2. Herkunft und Biografie
Beim Thema Herkunft und Biografie handelt es sich ebenfalls um ein für unsere Interviewpartner wichtiges Thema. Die Frage nach den eigenen Wurzeln bewegt auch wenn es keinen Kontakt zur Herkunftsfamilie gibt und die Unterstützung und Begleitung bei Fragen in diesem Themenfeld sind ein zentraler Punkt professioneller Arbeit.
3. Verwandtenpflege
Hierbei handelt es sich um ein scheinbar häufig unterschätztes und vernachlässigtes Thema. Zentrales Ergebnis des Projektes ist es daher, dass in die Weiterentwicklung konzeptioneller Überlegungen zur Verwandtenpflege dringend investiert werden muss und es für diesen Arbeitsbereich besonders geschulter Fachkräfte bedarf.

[Aufgabenbeschreibung] Welche zwei Forderungen leitet der Textauszug aus dem zentralen Ergebnis des Projekts für die Verwandtenpflege ab? Die Datensätze spielen hierfür keine Rolle.

[Datenauflistung]
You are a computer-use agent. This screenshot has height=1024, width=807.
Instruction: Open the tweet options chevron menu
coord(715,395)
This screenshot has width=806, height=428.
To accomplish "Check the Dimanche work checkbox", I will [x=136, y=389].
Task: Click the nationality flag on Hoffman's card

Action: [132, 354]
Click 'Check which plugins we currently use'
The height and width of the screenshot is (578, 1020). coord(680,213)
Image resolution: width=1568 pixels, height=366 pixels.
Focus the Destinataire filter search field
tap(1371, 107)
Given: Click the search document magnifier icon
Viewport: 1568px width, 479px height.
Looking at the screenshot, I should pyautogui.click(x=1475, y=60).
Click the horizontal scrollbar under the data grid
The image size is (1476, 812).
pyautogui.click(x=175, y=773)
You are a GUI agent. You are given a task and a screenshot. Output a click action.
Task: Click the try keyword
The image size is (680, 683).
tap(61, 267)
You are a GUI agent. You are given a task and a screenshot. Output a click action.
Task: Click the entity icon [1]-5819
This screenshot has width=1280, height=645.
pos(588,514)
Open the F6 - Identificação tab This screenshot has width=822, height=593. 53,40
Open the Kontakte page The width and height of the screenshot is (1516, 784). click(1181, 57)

[Aufgabenergebnis] In die Weiterentwicklung konzeptioneller Überlegungen zur Verwandtenpflege muss dringend investiert werden, und dieser Arbeitsbereich braucht besonders geschulte Fachkräfte.